We use a commercially available reporting format by Spectora which is available to other inspection companies – but we have tailored it to our inspection and reporting style that we have developed over the last 18 yrs – so it is easier to read, navigate, and understand what our recommendations are.   Check it out Here

Now what about testimonials and reviews that the Inspection company either has posted on the internet, social media, or on their literature or web site? It’s all sunshine and rainbows isn’t it? “So and So was so very thorough and complete in their inspection….we would recommend him or her to anybody!” It’s easy to get a smiley face review right after the inspection BEFORE the Buyer has lived in the house for a few months or a year. Every Inspector gets those reviews, if they ask for them, whether they have done thousands of inspections or 50 inspections, and yes we collect them as well and will probably ask you to write one for us if you hire us and like us!.

But see, now you are an expert selector of home inspectors. You now know that the REAL review of the Inspection company or Inspector’s ability comes from the un-solicited review that you get from a past client who has lived in the house for 1 to 5 yrs. Not from what the inspector did previous to home inspecting. Not from their fancy web site. Not from the list of certifications the inspector has. Not from on line reviews. Not from your conversation with the inspector over the phone. And not from your Realtor’s list of 3 inspectors they give you – which they are REQUIRED by  state law to do so, if they are recommending Inspectors.

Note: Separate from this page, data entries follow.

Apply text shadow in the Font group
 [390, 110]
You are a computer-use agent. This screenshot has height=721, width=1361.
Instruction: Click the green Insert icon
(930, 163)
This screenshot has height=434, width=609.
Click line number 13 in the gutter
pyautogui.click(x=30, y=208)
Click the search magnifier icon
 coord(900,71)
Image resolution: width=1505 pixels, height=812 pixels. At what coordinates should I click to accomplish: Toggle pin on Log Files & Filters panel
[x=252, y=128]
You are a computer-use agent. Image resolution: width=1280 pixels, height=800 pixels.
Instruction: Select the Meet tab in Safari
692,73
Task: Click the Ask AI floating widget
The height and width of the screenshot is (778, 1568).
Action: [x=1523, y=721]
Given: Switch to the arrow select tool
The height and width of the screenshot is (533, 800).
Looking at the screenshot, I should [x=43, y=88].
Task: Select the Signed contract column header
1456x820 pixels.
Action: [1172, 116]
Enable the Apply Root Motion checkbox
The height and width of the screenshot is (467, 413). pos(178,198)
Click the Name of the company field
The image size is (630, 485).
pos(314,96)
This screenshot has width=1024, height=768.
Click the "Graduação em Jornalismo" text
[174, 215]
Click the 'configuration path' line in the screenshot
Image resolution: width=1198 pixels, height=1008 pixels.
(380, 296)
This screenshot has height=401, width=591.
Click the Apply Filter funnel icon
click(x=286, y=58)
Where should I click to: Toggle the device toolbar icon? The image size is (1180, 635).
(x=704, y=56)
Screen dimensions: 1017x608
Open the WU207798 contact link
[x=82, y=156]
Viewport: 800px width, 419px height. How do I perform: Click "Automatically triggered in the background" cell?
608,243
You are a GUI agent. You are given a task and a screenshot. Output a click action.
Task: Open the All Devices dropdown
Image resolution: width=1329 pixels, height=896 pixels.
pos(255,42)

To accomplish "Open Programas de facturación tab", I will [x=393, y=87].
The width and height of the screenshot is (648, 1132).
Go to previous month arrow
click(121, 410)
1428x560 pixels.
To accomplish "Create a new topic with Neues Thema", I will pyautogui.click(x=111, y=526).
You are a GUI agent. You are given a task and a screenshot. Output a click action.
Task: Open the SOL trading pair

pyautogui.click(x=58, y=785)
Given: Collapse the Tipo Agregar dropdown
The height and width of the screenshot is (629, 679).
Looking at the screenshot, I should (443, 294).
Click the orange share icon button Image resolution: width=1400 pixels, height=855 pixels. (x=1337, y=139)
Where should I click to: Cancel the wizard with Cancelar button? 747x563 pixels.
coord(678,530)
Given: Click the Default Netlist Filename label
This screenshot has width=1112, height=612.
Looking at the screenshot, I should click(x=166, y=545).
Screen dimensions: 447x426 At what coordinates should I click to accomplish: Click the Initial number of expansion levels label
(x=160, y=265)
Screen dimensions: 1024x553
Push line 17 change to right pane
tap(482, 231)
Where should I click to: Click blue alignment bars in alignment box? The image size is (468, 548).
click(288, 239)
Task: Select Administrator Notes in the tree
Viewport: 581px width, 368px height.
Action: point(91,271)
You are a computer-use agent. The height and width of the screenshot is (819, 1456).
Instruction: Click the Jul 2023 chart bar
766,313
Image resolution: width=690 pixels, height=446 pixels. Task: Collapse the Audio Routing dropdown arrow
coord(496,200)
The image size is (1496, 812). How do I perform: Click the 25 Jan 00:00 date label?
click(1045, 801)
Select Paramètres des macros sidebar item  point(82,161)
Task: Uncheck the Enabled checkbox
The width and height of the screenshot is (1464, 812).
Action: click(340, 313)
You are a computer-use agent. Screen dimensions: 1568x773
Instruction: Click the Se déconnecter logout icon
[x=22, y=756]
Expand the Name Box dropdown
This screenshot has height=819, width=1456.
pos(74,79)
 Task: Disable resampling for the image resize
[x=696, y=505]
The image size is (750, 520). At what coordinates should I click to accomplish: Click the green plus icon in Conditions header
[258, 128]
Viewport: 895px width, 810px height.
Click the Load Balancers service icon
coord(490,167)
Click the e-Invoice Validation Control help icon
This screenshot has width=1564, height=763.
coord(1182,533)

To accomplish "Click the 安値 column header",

Just because an inspector is on your Realtor’s list of 3 inspectors to call doesn’t mean that all 3 of them are effective home inspectors. But you now know how to select an effective home inspector. Ask for their past 5 years of customers with phone numbers so you can call one or two of them at random. Most people are happy to give an honest review of a service performed for them – especially one as important as a home inspection. Don’t be timid. You have nothing to lose in calling past customers of a home inspector and its the only way to determine how good they really are. Nothing else matters.